FIG. 10 is a layout diagram of the hookup circuit 13. A unit UT
shown in FIG. 10 is formed by hookup transistors HT0 to HTn, HTDD1,
HTDD2, HTDS1, HTDS2, HTSD, and HTSS corresponding to one block
BLK.
[0087] In the fourth embodiment, a group of hookup transistors
included in one unit UT is aligned on one row in the row direction.
Two hookup transistors for dummy cell transistors are arranged at
each of the two ends of the unit UT. That is, dummy hookup
transistors HTDD1 and HTDD2 for dummy cell transistors DTD1 and
DTD2 are arranged at the left end of the unit UT, while dummy
hookup transistors HTDS1 and HTDS2 for dummy cell transistors DTS1
and DTS2 are arranged at the right end of the unit UT.

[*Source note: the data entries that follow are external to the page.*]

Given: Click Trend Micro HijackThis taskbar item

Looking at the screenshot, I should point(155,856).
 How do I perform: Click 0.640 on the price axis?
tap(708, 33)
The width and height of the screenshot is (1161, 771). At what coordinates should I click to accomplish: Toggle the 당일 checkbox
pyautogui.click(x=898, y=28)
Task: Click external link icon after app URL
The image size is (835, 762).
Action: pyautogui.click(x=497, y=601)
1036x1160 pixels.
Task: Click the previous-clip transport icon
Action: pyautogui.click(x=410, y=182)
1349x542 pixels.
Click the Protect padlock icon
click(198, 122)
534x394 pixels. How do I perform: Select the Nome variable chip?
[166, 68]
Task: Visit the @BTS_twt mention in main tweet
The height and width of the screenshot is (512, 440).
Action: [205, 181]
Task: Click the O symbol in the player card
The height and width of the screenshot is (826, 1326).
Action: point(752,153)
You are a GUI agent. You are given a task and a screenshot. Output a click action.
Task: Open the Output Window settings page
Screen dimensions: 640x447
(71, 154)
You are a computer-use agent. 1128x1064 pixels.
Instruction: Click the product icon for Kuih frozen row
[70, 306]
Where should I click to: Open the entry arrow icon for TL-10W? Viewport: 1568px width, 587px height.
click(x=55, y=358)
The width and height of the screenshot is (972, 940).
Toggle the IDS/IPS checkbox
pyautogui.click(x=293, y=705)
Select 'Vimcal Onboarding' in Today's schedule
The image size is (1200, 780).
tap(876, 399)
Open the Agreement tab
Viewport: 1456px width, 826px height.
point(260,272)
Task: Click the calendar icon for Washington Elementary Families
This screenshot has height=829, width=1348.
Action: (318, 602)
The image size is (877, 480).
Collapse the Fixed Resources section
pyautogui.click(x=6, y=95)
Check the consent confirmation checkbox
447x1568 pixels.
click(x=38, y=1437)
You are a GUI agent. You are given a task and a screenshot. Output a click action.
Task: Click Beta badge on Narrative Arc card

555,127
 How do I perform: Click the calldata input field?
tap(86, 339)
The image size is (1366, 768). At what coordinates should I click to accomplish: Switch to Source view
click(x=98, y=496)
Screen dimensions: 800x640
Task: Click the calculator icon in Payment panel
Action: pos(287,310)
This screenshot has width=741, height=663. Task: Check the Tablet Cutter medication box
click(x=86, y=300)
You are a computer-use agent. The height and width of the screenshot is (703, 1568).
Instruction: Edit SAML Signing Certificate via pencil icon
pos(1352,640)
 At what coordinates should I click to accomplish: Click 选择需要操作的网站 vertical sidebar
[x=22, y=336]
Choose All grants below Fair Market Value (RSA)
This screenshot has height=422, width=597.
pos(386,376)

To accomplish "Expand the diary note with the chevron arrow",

Alternatively, dummy hookup transistors HTDD1 and HTDD2 may be
arranged at the right end of the unit UT, while dummy hookup
transistors HTDS1 and HTDS2 are arranged at the left end of the
unit UT. Again, one of dummy hookup transistors HTDD1 and HTDD2,
and one of dummy hookup transistors HTDS1 and HTDS2 may be arranged
at the left end of the unit UT, while the other of dummy hookup
transistors HTDD1 and HTDD2, and the other of dummy hookup
transistors HTDS1 and HTDS2 are arranged at the right end of the
unit UT.
[0088] In this manner, in the layout according to the fourth
embodiment, two dummy hookup transistors are arranged at each of
the two ends of the unit UT. With this arrangement, hookup
transistors HT0 to HTn for memory cell transistors, and hookup
transistors HTSD and HTSS for select gate transistors are arranged
inside the unit UT. That is, hookup transistors HT0 to HTn, HTSD,
and HTSS are set under the same environment, and have a regularly
repeated layout. This makes it possible to reduce variations and
degradation in characteristics of hookup transistors HT0 to HTn,
HTSD, and HTSS.
[0089] Also, hookup transistors HT0 and HTn connected to memory
cell transistors MT0 and MTn, respectively, with a relatively high
resistance against the influence of the surrounding environment
(for example, voltage stress) are desirably arranged near dummy
hookup transistors HTDD2 and HTDS2. With this arrangement,
variations in characteristics of hookup transistors HT0 to HTn can
be reduced by arranging hookup transistors HT0 and HTn at positions
under environments with relatively large differences from that of
the center of the hookup circuit 13.
Fifth Embodiment
[0090] The fifth embodiment is a modification to the fourth
embodiment, and relates to a layout in which dummy hookup
transistors are unevenly arranged at the two ends of a unit UT.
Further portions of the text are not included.